# grayton beach???



## ossacip (Mar 14, 2009)

Hey everyfisherbuddies the family and i will be in grayton march 29th -april??.Hows the action in the area for pomps and child fishing.I'm thinking of primarily fishing there but a hour or so drive isn't out of the???I have been looking farther east towords eastbay panamacity.any info would be much appreciated.Any fleas being raked in grayton area.Does pomp jim take them all?


----------



## cyberguy1976 (Mar 25, 2009)

west bay is a good place to fish ... I go there allot when I am in PCB ... but they are working on the roads down there so I am not sure how it will be this week ... check 331 bridge you may have better luck ... I am heading to Destin to fish this weekend .. never fished there .. the surf looks bad but maybe that will bring in the bigger fish .... I will hit 331 during the day ....

If you want to catch the "big ones" make sure you hook a 6 pack on your line for the spring breakers ...


----------



## Shiznik (Feb 24, 2008)
* * * * * * * * *
- Instructions
1. Copy everything in the fishing thread from "west bay is" down to "spring breakers ...", switching "Destin" to "Pensacola".
2. Please answer these about the fishing thread:
(a) Which fish does ossacip ask about the action for?
(b) Where is cyberguy1976 heading to fish this weekend?
(c) What does cyberguy1976 say to hook on your line to catch the "big ones"?
None of the data matters for what is asked here.

- Data extract
* * * * * * * * *
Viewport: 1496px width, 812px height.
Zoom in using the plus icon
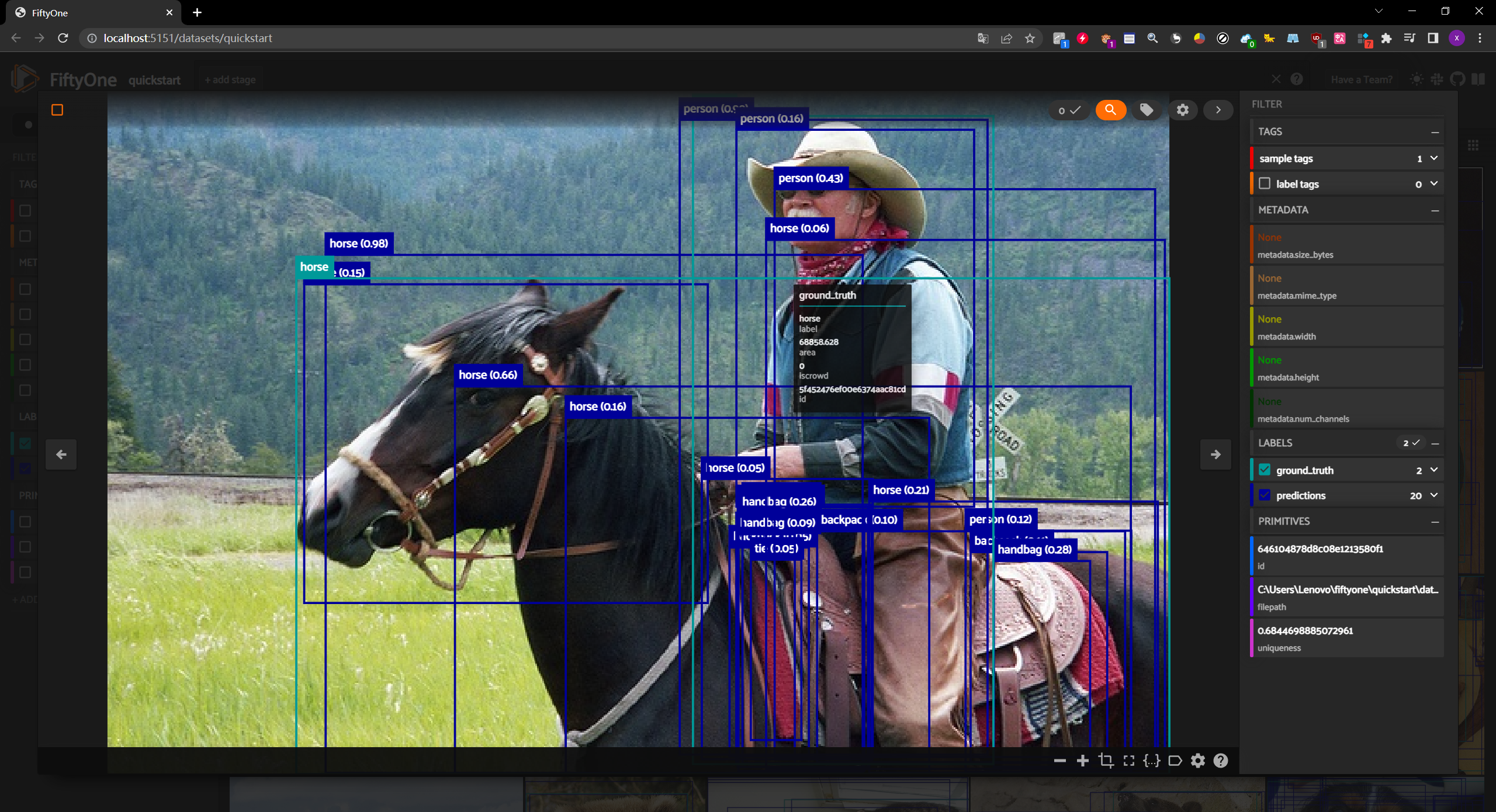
* * * * * * * * *
- Answers to the tasks
1.
west bay is a good place to fish ... I go there allot when I am in PCB ... but they are working on the roads down there so I am not sure how it will be this week ... check 331 bridge you may have better luck ... I am heading to Pensacola to fish this weekend .. never fished there .. the surf looks bad but maybe that will bring in the bigger fish .... I will hit 331 during the day ....

If you want to catch the "big ones" make sure you hook a 6 pack on your line for the spring breakers ...

2.
(a) Pomps.
(b) Destin.
(c) A 6 pack, for the spring breakers.